Hong Kong is Asia’s premier tourist destination. This compact and futuristic city has it all – stunning natural features, cultural attractions and endless shopping opportunities. If you’re looking for a crash course in Asian culture, then look no further. Hong Kong is a veritable melting pot of people and is home to significant populations stemming from Korea, Vietnam, Indonesia, Japan, the Philippines and mainland China. Mixed in with it all is Hong Kong’s own unique cultural heritage, which has been influenced by its colonial background.
The first feature you notice as you arrive in Hong Kong is its grand scale. 7.1 million people call this area home, making it a crowded place to live to say the least. As a result, Hong Kong has built up rather than out. The most familiar part of the city’s skyline is centred on the Central MTR station. To get the best head-on views of Hong Kong, head to The Avenue of Stars in Tsim Sha Tsui, and look across the beautiful Victoria Harbour. For the best overall views of Hong Kong, it’s hard to compete with The Peak. Located just behind the city’s main business district, you can take a Victorian-era train to the top of Mount Austin. From here you’ll have access to captivating views of Hong Kong and Victoria Harbour. There are also numerous restaurants, souvenir shops and hiking trails at The Peak.
Descending into the city will reward you with a myriad of sights, sounds and smells. The bustling streets of Hong Kong are a spectacle unto themselves. Nathan Street in Tsim Sha Tsui and the Mong Kok area are excellent places to get acquainted with the city, window shop and interact with locals. Hong Kong is bustling 24 hours a day and is a great city for night owls. To get a taste for Hong Kong’s eclectic nightlife, head to the neighbourhood of Kowloon, which is influenced by a mix of traditional Asian bars, cosmopolitan nightclubs and British pubs.

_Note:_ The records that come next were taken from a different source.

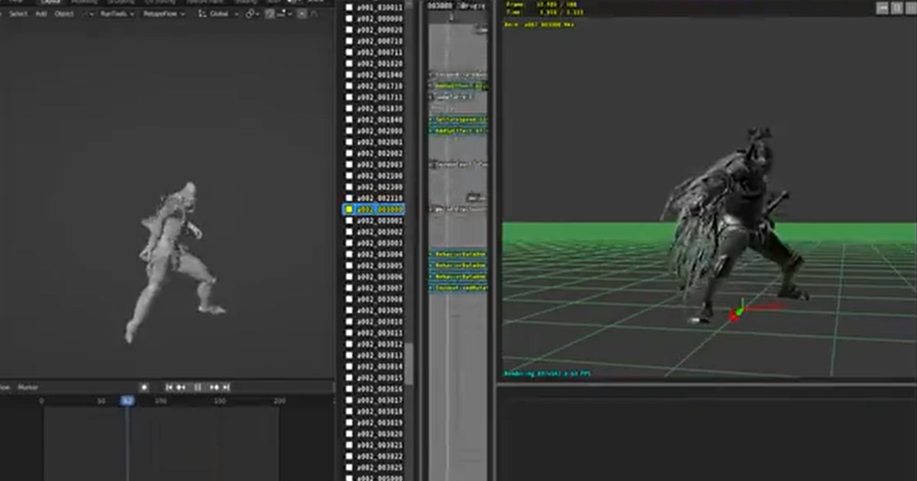Pause animation playback in the timeline
Viewport: 917px width, 481px height.
(198, 388)
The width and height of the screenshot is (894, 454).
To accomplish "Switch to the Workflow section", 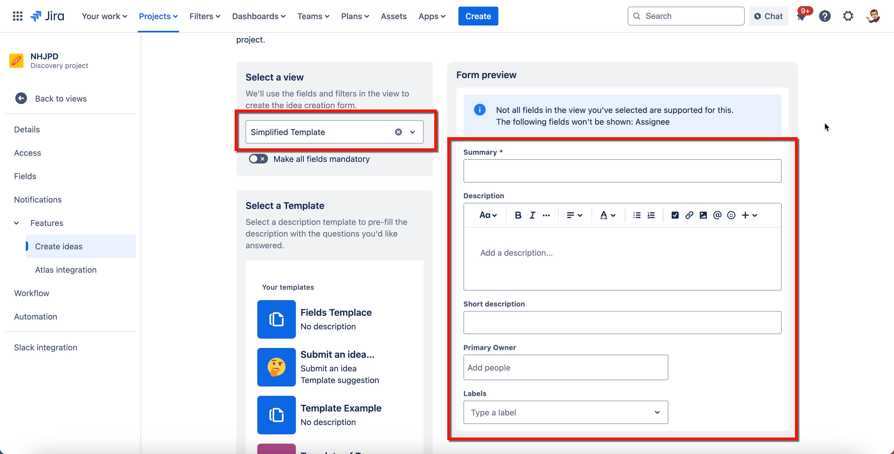I will click(x=32, y=293).
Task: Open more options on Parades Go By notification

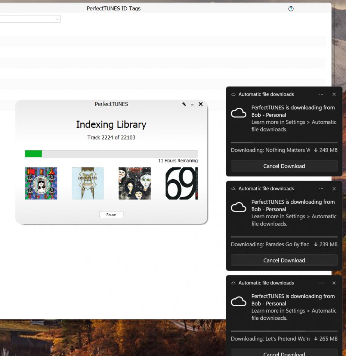Action: 321,189
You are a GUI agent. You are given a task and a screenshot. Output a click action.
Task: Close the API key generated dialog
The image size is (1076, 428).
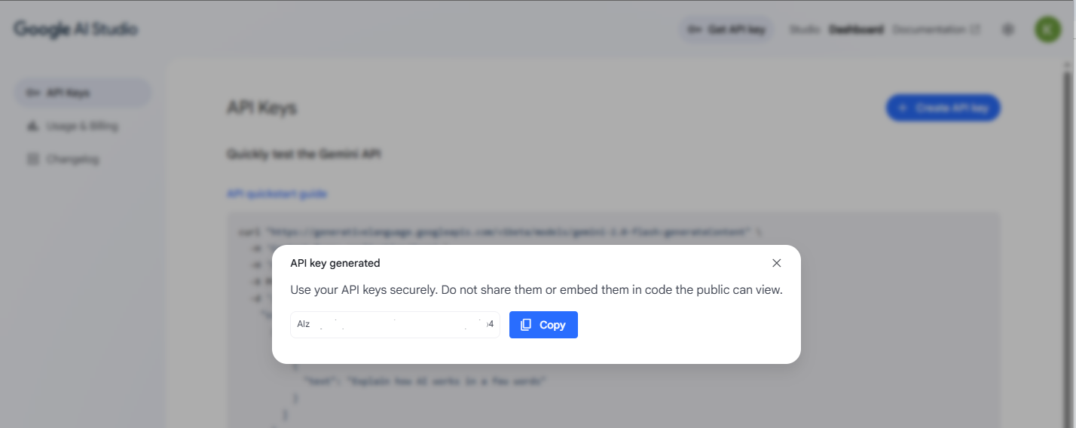click(x=777, y=263)
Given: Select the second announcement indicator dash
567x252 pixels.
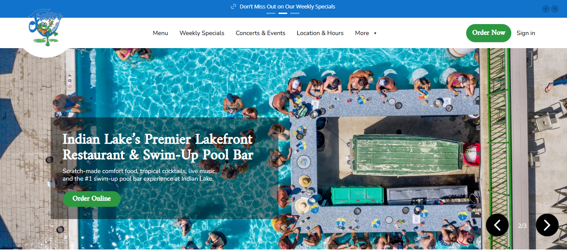Looking at the screenshot, I should [283, 14].

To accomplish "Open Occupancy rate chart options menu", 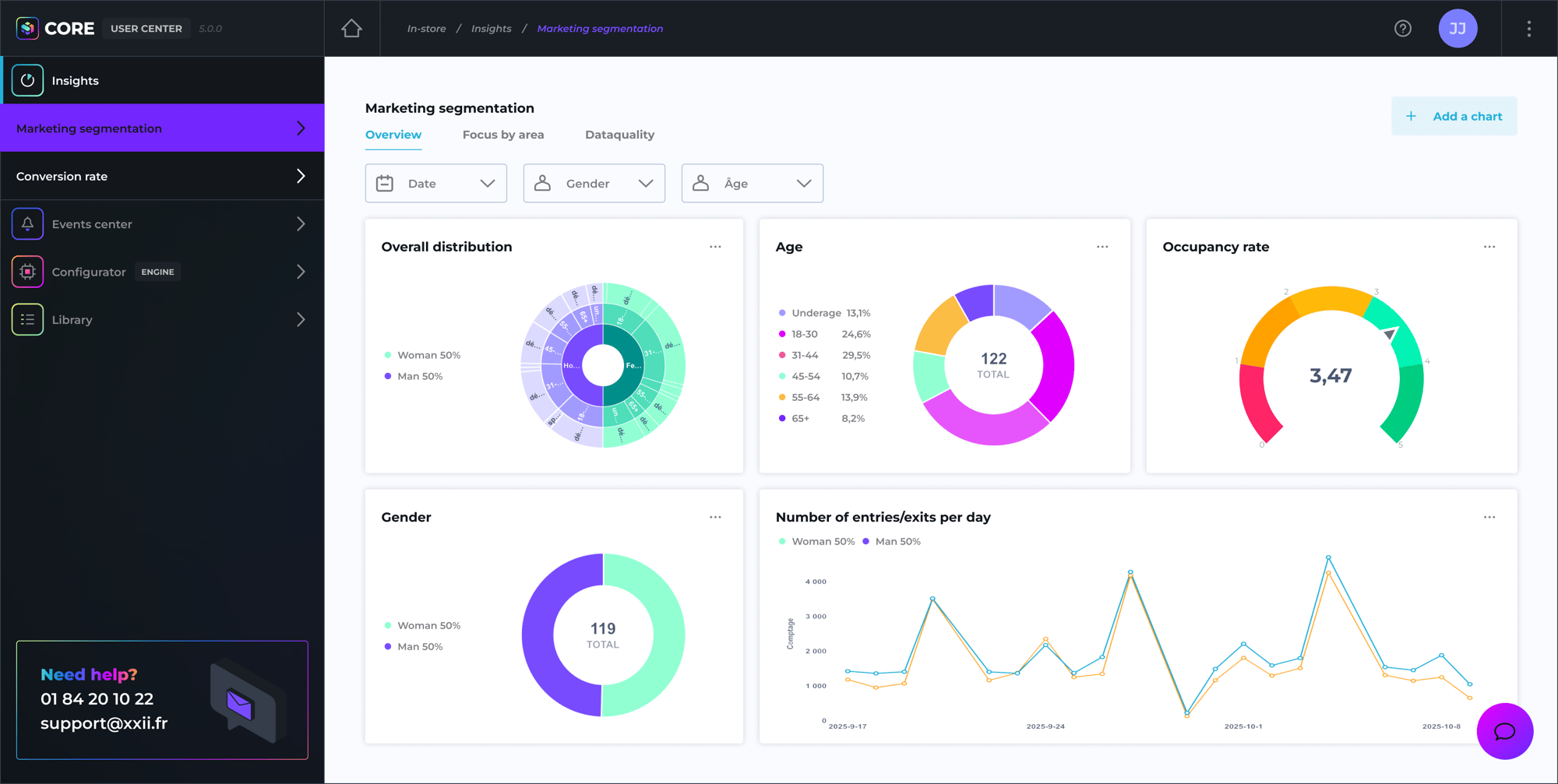I will 1489,247.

Hong Kong stems from a long and rich history. The city has come a long way from its roots as a collection of fishing villages, but evidence of Hong Kong’s origins can still be found in Fan Ling and Shau Kei Wan. Fan Ling is home to the 500-year-old walled city of Fan Ling Wai, Taoist temples, ancient villages and historic walking trails. Shau Kei Wan is located on the north eastern shore of Hong Kong Island and is included in many guided heritage walks of the island. The neighbourhood has large collection of centuries-old temples and buildings, which have been preserved to keep old traditions alive in this ultra modern city. Tam Kung Temple is perhaps the most unique and was built to honour Tam Kung, Hong Kong’s patron of fisherman. Inside the temple is a traditional wooden junk ship as well as a dragon boat.
Shopping is a way of life for the residents of Hong Kong and a favourite pastime of tourists as well. For high-end luxury shopping, Causeway Bay is the place to go. This neighbourhood is packed wall-to-wall with shopping centres. The SOGO Department Store is your best bet for upmarket goods, while the Island Beverly Centre is filled with a great selection of boutique shops. Bargains can be found in and around Mong Kok, which is not coincidentally the most crowded part of Hong Kong. The world-famous Ladies Market is located here, and there are several other streets dedicated to a seemingly random selection of goods like wedding dresses, shoes, goldfish and kitchenware.
Though Hong Kong may be one of the most crowded cities in the world, there are surprising amounts of green space dispersed amongst the skyscrapers. Nan Lian Garden and Kowloon Walled City Park are great places to get some breathing room and learn about Hong Kong’s ancient cultural heritage. Located a short walk from the busy Admiralty MTR station, Hong Kong Park is a fairly recent addition to the city and is a favourite with locals looking for a green escape. The park has several Grade II historic houses, a greenhouse, the largest aviary in Hong Kong and a Tai Chi garden. Museums provide another way of learning more about Hong Kong’s history and there are several notable ones located within easy access of the MTR. The Hong Kong Museum of History offers the most comprehensive view of the region’s history and the Hong Kong Heritage Museum focuses mainly on culture.
Hong Kong is a fabulous city and is especially convenient for English-speaking tourists as English is widely spoken throughout the region. The colourful destination allows you to indulge in midnight dim sum one night and watch junk ships sail across Victoria Harbour during afternoon tea the next day. If the centre of the city still isn’t enough, then you can always head out to one of the many smaller islands via high-speed ferry, or even spend the day at Hong Kong Disneyland or Ocean Park Hong Kong. Hong Kong successfully mixes cosmopolitan flair, natural beauty and a rich cultural heritage to create Asia’s top tourist destination.